Lastly, the significant difference in the relative frequency of lumbar segment treatment could have contributed to the lack of significant differences in PROM scores across age groups. Not surprisingly, the L4-L5 disk was the most frequently treated level in both age groups, as it is known to be more susceptible to axial torsion and the most common site for lumbar instability (52% younger vs. 55% older patients, p = 0.9) [31]. On the contrary, the L5-S1 disk space was significantly more frequently treated in younger patients (36% younger vs. 5% older patients, p = 0.006), whereas the L3-L4 disk space was more frequently treated in older patients (10% younger vs. 28% older patients, p = 0.01). From an anatomical standpoint, the L5-S1 motion segment is deep-set in the pelvis and is covered in iliolumbar ligaments. This prevents torsional strain but makes it more vulnerable to axial compressive forces, which are more typical of younger, more active patients [32]. On the other hand, the more mobile L3-L4 segment is frequently involved in lumbar stenosis (LS) as a result of instability-related ligamentum flavum hypertrophy that is common in elderly patients [33,34]. Indeed, in patients over the age of 65, symptomatic LS is the leading cause of disability and restricted mobility, as well as the most common indication for spinal surgery [33,35]. As a result, we may be comparing two different stages of the lumbar biomechanical impairment spectrum. Senior patients, in particular, may have a longer recovery but may benefit more from the surgical procedure due to the resolution of LS symptoms.

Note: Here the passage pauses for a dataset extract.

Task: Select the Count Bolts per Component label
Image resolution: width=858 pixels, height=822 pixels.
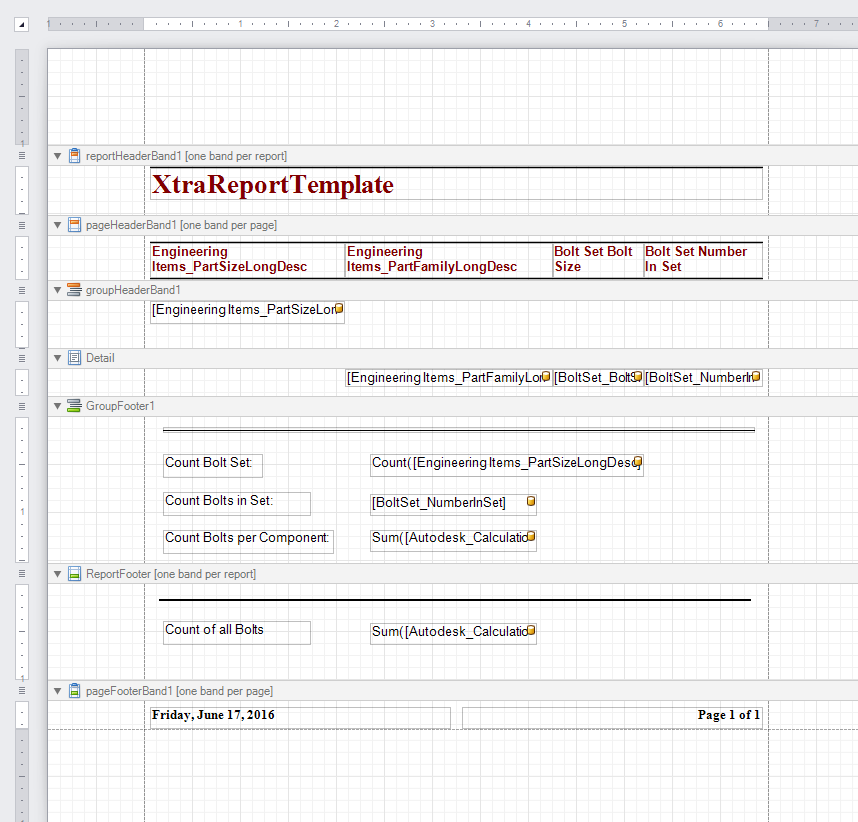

The concept of lumbar spine biomechanical impairment as a spectrum leads to a final thought about aging. In our study, we used the WHO definition of “65 years of age or older” for the elderly. Nonetheless, in the modern era, in which senior citizens are likely more concerned with their well-being and overall physical condition, a clear cut-off for frailer patients based solely on age cannot be established. In fact, in our analyses, we found no difference in the ASA score, as inaccurate as it may be in describing a patient’s fitness. In the end, this study suggests that when it comes to MIS-TLIF short fusion constructs, age is more than just a number, but rather a spectrum of health statuses, implying that careful patient selection is critical for optimizing clinical outcomes.

Limitations

There are several limitations to this study. First of all, as it is retrospective in nature and has a limited number of cases; additional research that is prospective, more extensive, and ideally multi-centric is required to validate these findings. There are several limitations to this study. First of all, its retrospective nature and small number of cases call for future perspective, more numerous and hopefully multicentric studies to validate these results. Secondly, there are numerous potential intrinsic biases in PROMs that must be considered. Specifically, a recent review identified seven potential bias sources: collection-method-related bias, non-response bias, proxy response bias, recall bias, language bias, fatigue bias, and timing bias [36]. Likewise, we did not include a mental health status analysis of the patients, which could be a source of bias [37]. It is, in fact, well established that positive changes in depression and anxiety are associated with improvements in pain, disability, satisfaction, and overall functioning. Moreover, the surgeons involved were all experienced, with a high-volume case load in spinal fusion surgeries. Hence, the generalization of the results of this study should be considered only after a proper learning curve has been completed. Finally, despite the fact that we only evaluated short fusions, we did not conduct a thorough post-operative imaging study (including sagittal balance analysis and subsidence evaluation).

5. Conclusions

The clinical outcome of single- or double-level MIS-TLIF is unaffected by advanced age. The minimal invasiveness of the surgical technique, age-related specific outcome expectations, and biomechanical issues are all potential factors influencing the lack of age group differences in outcome scores. High levels of satisfaction can be reported when the appropriate minimally invasive technique is used in conjunction with careful patient selection and preoperative counseling.